F-TIS: Heterogeneous GRPO Without Homogeneous Assumptions

Our method, F-TIS, enables diverse models to collaborate in decentralised GRPO by combining truncated importance sampling with filtering. Across model-size, expertise, and PEFT heterogeneity, F-TIS matches on-policy convergence and, in some cases, improves out-of-distribution reasoning.

F-TIS: Heterogeneous GRPO Without Homogeneous Assumptions

GRPO is a commonly used tool for reasoning-focused LLM post-training. It trains by sampling multiple completions per prompt, rewarding them, and updating toward the relatively better completions. Here, each prompt needs several autoregressive completions, and distributed GRPO systems speed up the generation by parallelising the completions among workers which run the same model. That assumption allows on-policy training, yet limits its applicability in a decentralised setting where participants may bring different hardware, model sizes, model specialisations, or trainable parameter budgets.

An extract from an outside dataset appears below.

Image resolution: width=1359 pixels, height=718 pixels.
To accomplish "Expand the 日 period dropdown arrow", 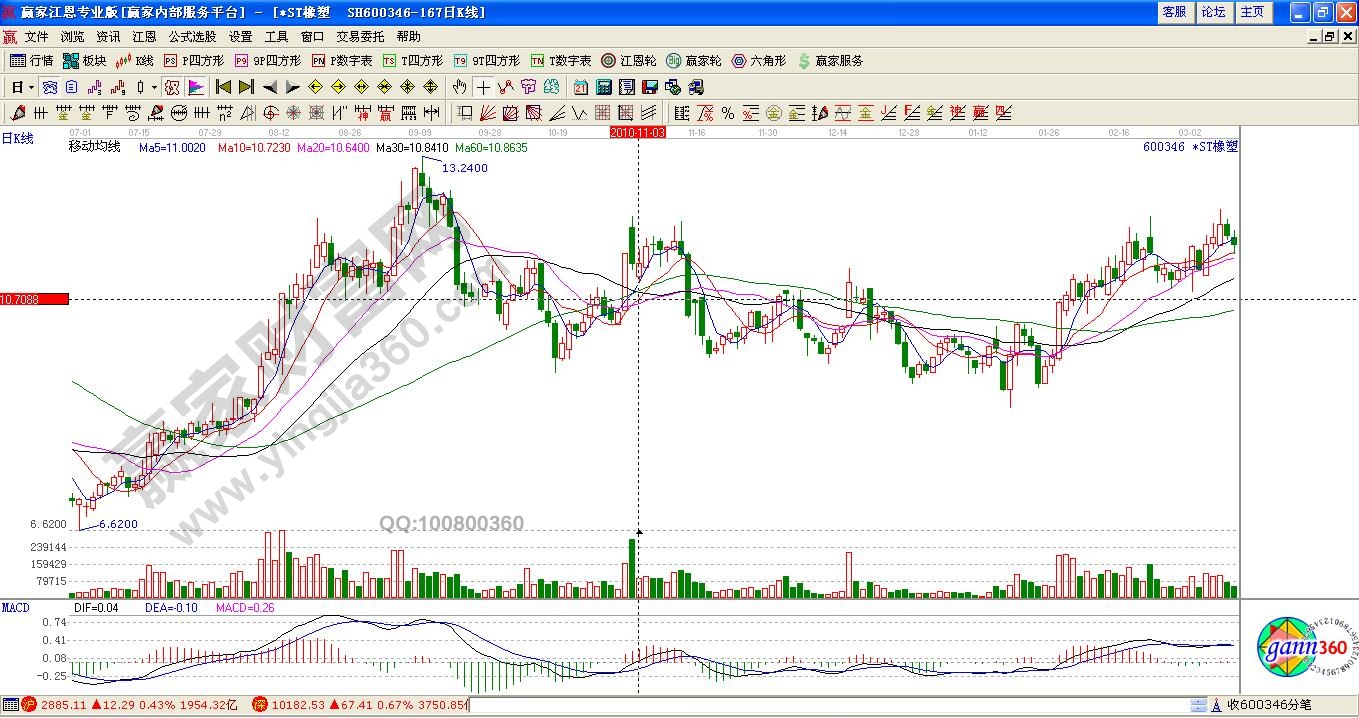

Our paper ‘F-TIS: Harnessing Diverse Models in Collaborative GRPO’ introduces, F-TIS (Filtered Truncated Importance Sampling), a GRPO-style training method that allows heterogeneous models to collaborate in the same RL run. Instead of synchronising gradients or weights, nodes only share generated tokens and per-token log-probabilities, giving a communication cost of roughly 8 bytes per token in our setup. Across the evaluated heterogeneous settings, F-TIS reaches nearly identical final convergence to on-policy training and in some cases improves out-of-distribution performance by up to 12%.

The Problem: Heterogeneity Makes GRPO Off-Policy

GRPO assumes that the policy learning from a completion is close to the policy that generated it. For a prompt \(p\), a generator policy \(\pi_{\theta_{\text{gen}}}\) samples a group of completions \(a_i\). Each completion receives reward \(r_i\), and GRPO forms a group-relative advantage\[\hat{A}_i = \frac{r_i - \mu_r}{\sigma_r}.\]The policy update then depends on the likelihood ratio between the learner and the generator,\[\frac{\pi_\theta(a_{i,t} \mid p \circ a_{i,<t})}
{\pi_{\theta_{\text{gen}}}(a_{i,t} \mid p \circ a_{i,<t})}.\]
In homogeneous distributed GRPO, this ratio is expected to stay close to one because all workers generate from nearly the same policy. In decentralised training, this assumption breaks. Models may differ in size, expertise, or trainable parameters; even models initialised identically can drift apart if they only exchange completions. Once the generator and learner diverge, shared completions become off-policy samples. This matters because off-policy samples can turn the GRPO update into destructive noise. A completion produced by a smaller model may be unlikely under a larger model; or a coder-specialized model may generate traces that a base model would not naturally produce. Treating all of these completions as if they came from the learner can push the policy in the wrong direction.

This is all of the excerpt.